Texto selecionado:
+++++
Também é possível comparar os achados com outras duas pesquisas nacionais independentes, a Lenad 1 e 2, feitas pelo Instituto Nacional de Ciência e Tecnologia para Políticas Públicas do Álcool e outras Drogas, e com a pesquisa nacional sobre crack, feita em 2014 pela Fiocruz. Os números são coerentes: a Lenad de 2012 mostra que 6,8% dos brasileiros consumiram maconha uma vez na vida; no levantamento atual, são 7,7%. Os que usaram crack uma vez na vida eram 1,3% e hoje são 0,9%.
“Não vejo nada surpreendente. Exceto no caso do álcool e do solvente, que tiveram queda, os outros são números esperados e revelam que o consumo, em geral, se manteve estável”, diz Maurício Fiore, do Centro Brasileiro de Análise e Planejamento, o Cebrap, outro pesquisador que analisou a pesquisa a pedido da reportagem. Maronna também não vê revelações “assustadoras”. Segundo ele, “quase 10% ter usado droga ilícita uma vez na vida é um número razoável. Comparado a outros países, não revelam uma situação excepcional ou alarmante”, diz.
+++++
Material fornecido:
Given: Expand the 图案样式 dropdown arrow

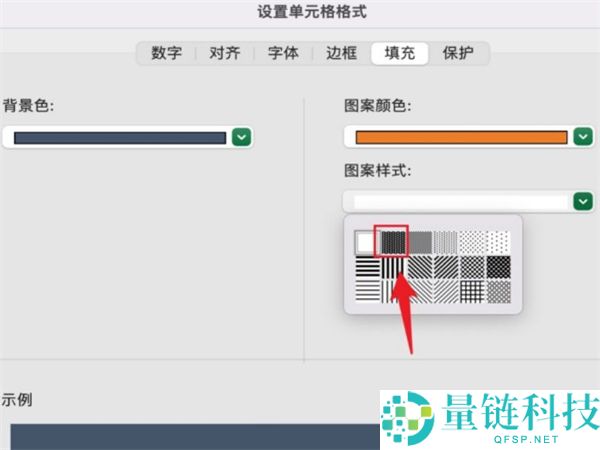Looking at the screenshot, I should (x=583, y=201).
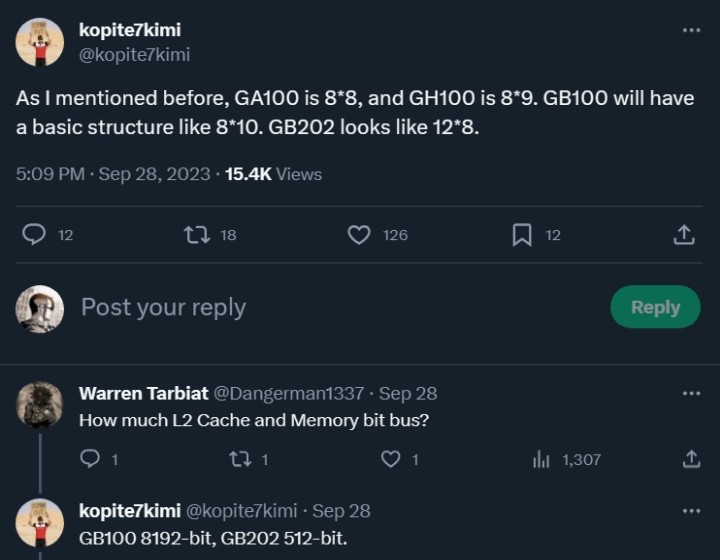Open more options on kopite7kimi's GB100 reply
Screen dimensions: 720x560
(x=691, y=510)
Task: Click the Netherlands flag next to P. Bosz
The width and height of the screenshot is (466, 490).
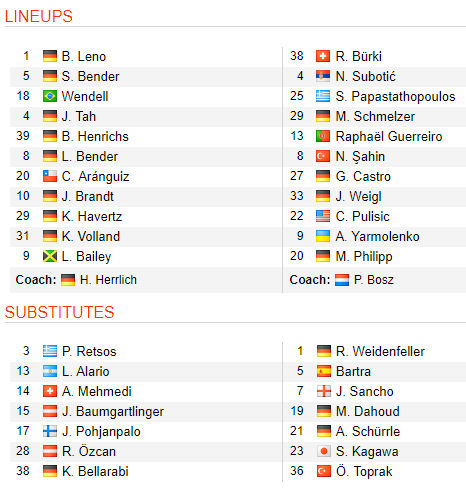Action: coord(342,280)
+++++
Objetivo do exercício: No texto sobre o consumo de drogas no Brasil, por que Maurício Fiore diz não ver nada surpreendente nos números da pesquisa? Responda em uma a três frases.

Espaço da resposta: Segundo Fiore, com exceção do álcool e do solvente, que tiveram queda, os demais números são os esperados. Eles revelam que o consumo, em geral, se manteve estável.